Ich tauche ein und genieße den Wirbel, das Bombardement meiner Sinne, die ständige Stimulierung meiner Wahrnehmung. Aber von Zeit zu Zeit bin ich unfähig, alle empfangenen Signale zu verarbeiten – ich ersticke in einer Flut von Informationen. Manchmal herrscht dann in meinem Gehirn vollkommene Leere. Gleichzeitig verliere ich das Empfinden, ein einzigartiges, zur Selbststeuerung fähiges Individuum zu sein. Ich fühle mich dann als unbedeutender Körper in einer gesichtslosen Masse, während ich die bizarren Körperhaltungen der Menschen studiere, die mir in der U-Bahn gegenüber sitzen. Es kann eine Weile dauern, bis die Trägheit überwunden ist, aber dann tritt das Ver-rücktsein, das Abgleiten ins Nichts und der damit verbundene mentale Stupor ein.
Ähnliches passiert auch mit meiner akustischen Wahrnehmung. Ich liebe es, in ein Meer von weißem Rauschen einzutauchen, so daß ein Sturm von Tönen, von monotonen, maschinenartigen Klangmustern in voller Lautstärke über mich hinwegbraust. Es ist wie der Anblick eines glänzenden weißen Feldes (eines Ganzfeldes), wie ein Gemälde von Fontana, eine weiße Leinwand mit einem klaffenden Einschnitt. Diese Form von visueller Vorstellung hat einen stark meditativen Aspekt und ähnelt daher dem akustischen Phänomen der Stille – wie auch immer wir Stille definieren. Für mich als Stadtbewohner bedeutet Stille, dem gedämpften, unablässigen Summen der Stadt zu lauschen.

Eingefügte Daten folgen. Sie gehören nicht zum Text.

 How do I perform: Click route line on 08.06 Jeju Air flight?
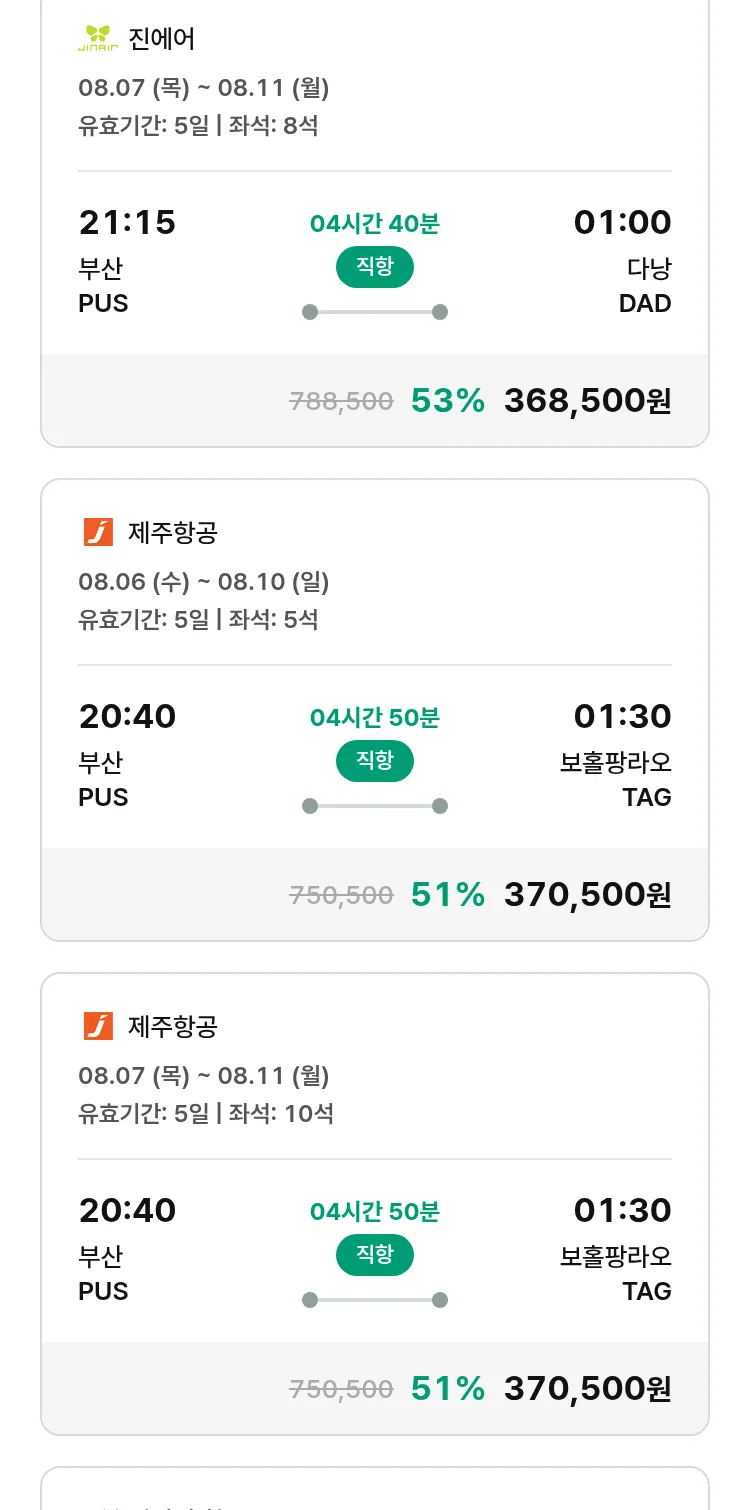pyautogui.click(x=374, y=806)
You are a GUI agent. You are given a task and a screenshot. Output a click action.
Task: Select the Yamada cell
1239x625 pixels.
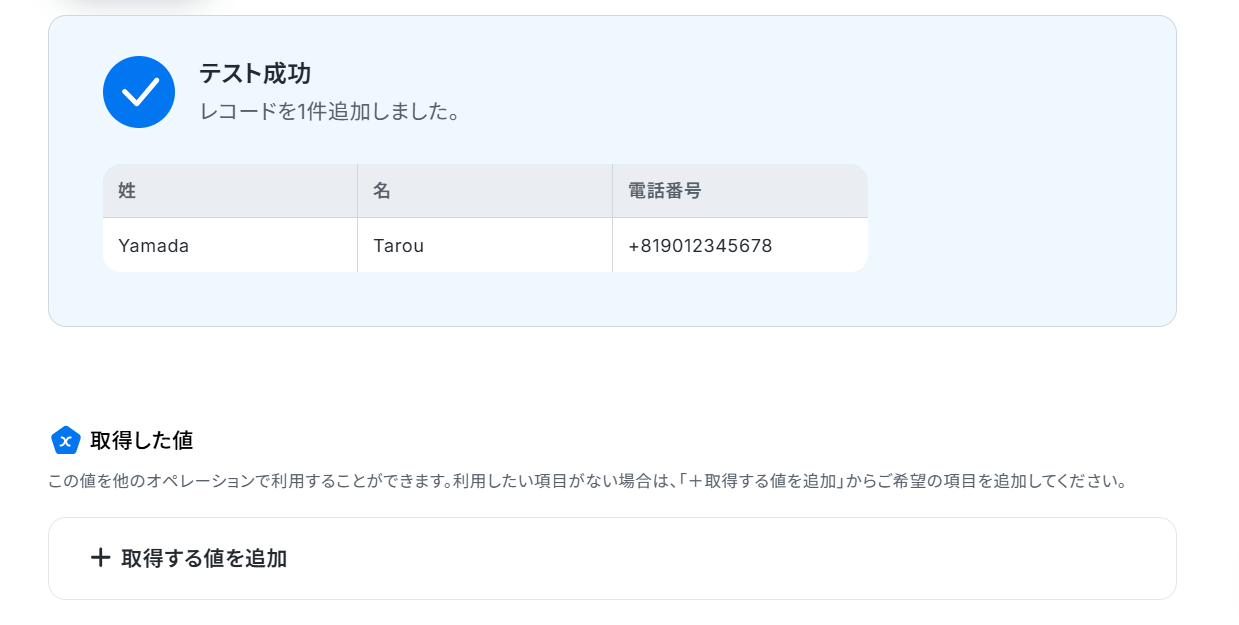[x=230, y=245]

In all dem zeigen sich mehr oder weniger starke Anzeichen von Katatonie. Befehlsautomatie (das zwanghafte Befolgen von Befehlen) gilt als eines der Hauptsymptome der Katatonie und ist ein weitverbreitetes Verhaltensmuster in unserer sogenannten Informationsgesellschaft. Zweifelsohne ist sie das grundlegende Prinzip unserer Maschinen. Darum möchte ich mit einem leicht abgewandelten Satz von Tom Waits schließen. Waits schreibt: ”Nicht ich bin betrunken, sondern mein Klavier.” Ich sage: ”Nicht ich bin schizophren, sondern mein Laptop” …
(Bernhard Loibner, 14/6/98) Nerve Theory hat es sich zur (zeitweise durchaus unbequemen) Aufgabe gemacht, die negativen Auswirkungen der psychologischen Kriegsführung abzuschätzen und zu beschreiben. Individuen mit schweren Symptomen von Entfremdung und Ver-rücktheit sind sich ihres Zustandes oftmals nicht bewußt. Ihre Wahrnehmungsprozesse gleichen einem heillosen Durcheinander, ihr Denken ist völlig systemlos und wird von Befehlsautomatie beherrscht. Die Opfer des PsyWar scheinen außerstande zu sein, ihrer Meinung in zusammenhängenden Gedanken Ausdruck zu verleihen.
Bei einer solchen Ausgangslage fällt es schwer, den geeigneten Ansatzpunkt zu finden. Wir beginnen also einfach mit dem Aufdecken gemeinsamer Traumata und setzen bei den Strategien an, die die Kontrolle über das wichtigste Schlachtfeld des modernen PsyWar aufrechterhalten: über den Geist der Menschen, die in unterschiedlichem Ausmaß an ein einheitliches globales Daten- und Informationssystem angeschlossen sind. PsyWar kennt keine sicheren Distanzen, keinen einzelnen Feind. Schmerz und Unbehagen spüren wir in vielen Fällen erst, wenn es zu spät ist. Meistens aber bemerken wir die Verwundung nicht einmal.